■ WHAT YOU NEED TO DO ■
Copy the lines below verbatim, beginning at the line that contains "At what coordinates should I click to accomplish: Click" and ending after the line that contains "point(15,119)", with both of those lines included.

═══ EXERCISE MATERIAL

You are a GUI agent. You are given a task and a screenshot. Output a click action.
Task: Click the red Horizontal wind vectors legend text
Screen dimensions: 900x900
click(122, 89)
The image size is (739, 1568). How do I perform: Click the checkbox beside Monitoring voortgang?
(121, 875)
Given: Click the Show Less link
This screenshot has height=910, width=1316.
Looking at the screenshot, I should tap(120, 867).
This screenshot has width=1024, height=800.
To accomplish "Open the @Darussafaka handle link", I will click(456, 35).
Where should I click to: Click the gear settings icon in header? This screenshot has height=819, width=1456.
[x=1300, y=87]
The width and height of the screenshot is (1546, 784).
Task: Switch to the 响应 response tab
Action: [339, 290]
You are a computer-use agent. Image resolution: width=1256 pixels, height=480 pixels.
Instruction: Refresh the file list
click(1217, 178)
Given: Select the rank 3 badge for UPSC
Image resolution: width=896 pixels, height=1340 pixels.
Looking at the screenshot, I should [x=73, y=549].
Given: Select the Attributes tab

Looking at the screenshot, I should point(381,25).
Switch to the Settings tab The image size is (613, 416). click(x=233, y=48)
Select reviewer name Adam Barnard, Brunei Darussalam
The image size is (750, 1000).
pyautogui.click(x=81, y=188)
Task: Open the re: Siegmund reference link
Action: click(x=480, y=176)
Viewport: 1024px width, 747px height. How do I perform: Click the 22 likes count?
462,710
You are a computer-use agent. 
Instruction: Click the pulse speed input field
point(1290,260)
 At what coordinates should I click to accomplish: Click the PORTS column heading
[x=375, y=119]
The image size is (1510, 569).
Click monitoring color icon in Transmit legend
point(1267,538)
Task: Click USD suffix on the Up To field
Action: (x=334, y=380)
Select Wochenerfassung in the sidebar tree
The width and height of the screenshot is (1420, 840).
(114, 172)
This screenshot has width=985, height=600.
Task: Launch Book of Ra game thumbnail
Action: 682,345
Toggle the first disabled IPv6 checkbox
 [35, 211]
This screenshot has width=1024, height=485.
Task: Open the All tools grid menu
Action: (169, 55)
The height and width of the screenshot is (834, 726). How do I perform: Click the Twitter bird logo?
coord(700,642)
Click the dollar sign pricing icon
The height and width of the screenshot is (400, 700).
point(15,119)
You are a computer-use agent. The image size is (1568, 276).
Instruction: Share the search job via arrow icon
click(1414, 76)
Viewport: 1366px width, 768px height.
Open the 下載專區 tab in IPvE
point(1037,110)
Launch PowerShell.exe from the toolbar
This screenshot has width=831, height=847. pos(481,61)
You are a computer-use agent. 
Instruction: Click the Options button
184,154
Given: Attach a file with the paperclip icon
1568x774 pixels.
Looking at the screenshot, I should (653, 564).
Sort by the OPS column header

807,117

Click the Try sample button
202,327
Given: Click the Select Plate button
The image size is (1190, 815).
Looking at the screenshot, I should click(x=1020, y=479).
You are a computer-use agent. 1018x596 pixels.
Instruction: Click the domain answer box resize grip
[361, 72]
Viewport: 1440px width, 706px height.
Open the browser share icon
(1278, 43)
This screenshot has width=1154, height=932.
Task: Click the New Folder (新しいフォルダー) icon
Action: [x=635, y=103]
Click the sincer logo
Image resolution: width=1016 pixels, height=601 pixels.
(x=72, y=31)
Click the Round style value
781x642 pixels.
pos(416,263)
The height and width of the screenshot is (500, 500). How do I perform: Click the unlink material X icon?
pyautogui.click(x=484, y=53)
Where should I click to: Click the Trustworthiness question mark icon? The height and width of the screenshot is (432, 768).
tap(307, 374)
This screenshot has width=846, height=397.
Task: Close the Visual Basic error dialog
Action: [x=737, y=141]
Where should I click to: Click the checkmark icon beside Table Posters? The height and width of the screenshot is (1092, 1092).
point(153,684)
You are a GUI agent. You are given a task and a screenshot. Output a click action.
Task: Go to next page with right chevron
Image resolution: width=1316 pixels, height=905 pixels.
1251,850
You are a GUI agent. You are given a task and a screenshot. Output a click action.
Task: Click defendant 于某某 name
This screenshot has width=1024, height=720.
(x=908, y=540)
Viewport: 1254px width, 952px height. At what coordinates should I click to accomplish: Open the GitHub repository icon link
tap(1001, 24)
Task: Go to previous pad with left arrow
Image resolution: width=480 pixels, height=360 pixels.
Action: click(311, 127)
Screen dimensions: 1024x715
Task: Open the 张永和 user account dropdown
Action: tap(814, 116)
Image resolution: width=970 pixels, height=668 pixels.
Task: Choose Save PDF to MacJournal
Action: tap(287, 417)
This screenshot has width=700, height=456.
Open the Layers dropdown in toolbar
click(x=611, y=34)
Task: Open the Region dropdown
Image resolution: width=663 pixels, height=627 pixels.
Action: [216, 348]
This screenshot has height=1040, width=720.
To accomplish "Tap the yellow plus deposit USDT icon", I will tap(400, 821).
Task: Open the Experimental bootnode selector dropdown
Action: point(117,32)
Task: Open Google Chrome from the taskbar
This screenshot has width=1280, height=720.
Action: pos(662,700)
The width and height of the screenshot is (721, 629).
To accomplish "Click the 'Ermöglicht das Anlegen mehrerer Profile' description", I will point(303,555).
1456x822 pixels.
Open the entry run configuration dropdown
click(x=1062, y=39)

══════

■ SOLUTION TO THE EXERCISE ■
 At what coordinates should I click to accomplish: Click the PORTS column heading
[x=375, y=119]
The image size is (1510, 569).
Click monitoring color icon in Transmit legend
point(1267,538)
Task: Click USD suffix on the Up To field
Action: (x=334, y=380)
Select Wochenerfassung in the sidebar tree
The width and height of the screenshot is (1420, 840).
(114, 172)
This screenshot has width=985, height=600.
Task: Launch Book of Ra game thumbnail
Action: 682,345
Toggle the first disabled IPv6 checkbox
 [35, 211]
This screenshot has width=1024, height=485.
Task: Open the All tools grid menu
Action: (169, 55)
The height and width of the screenshot is (834, 726). How do I perform: Click the Twitter bird logo?
coord(700,642)
Click the dollar sign pricing icon
The height and width of the screenshot is (400, 700).
point(15,119)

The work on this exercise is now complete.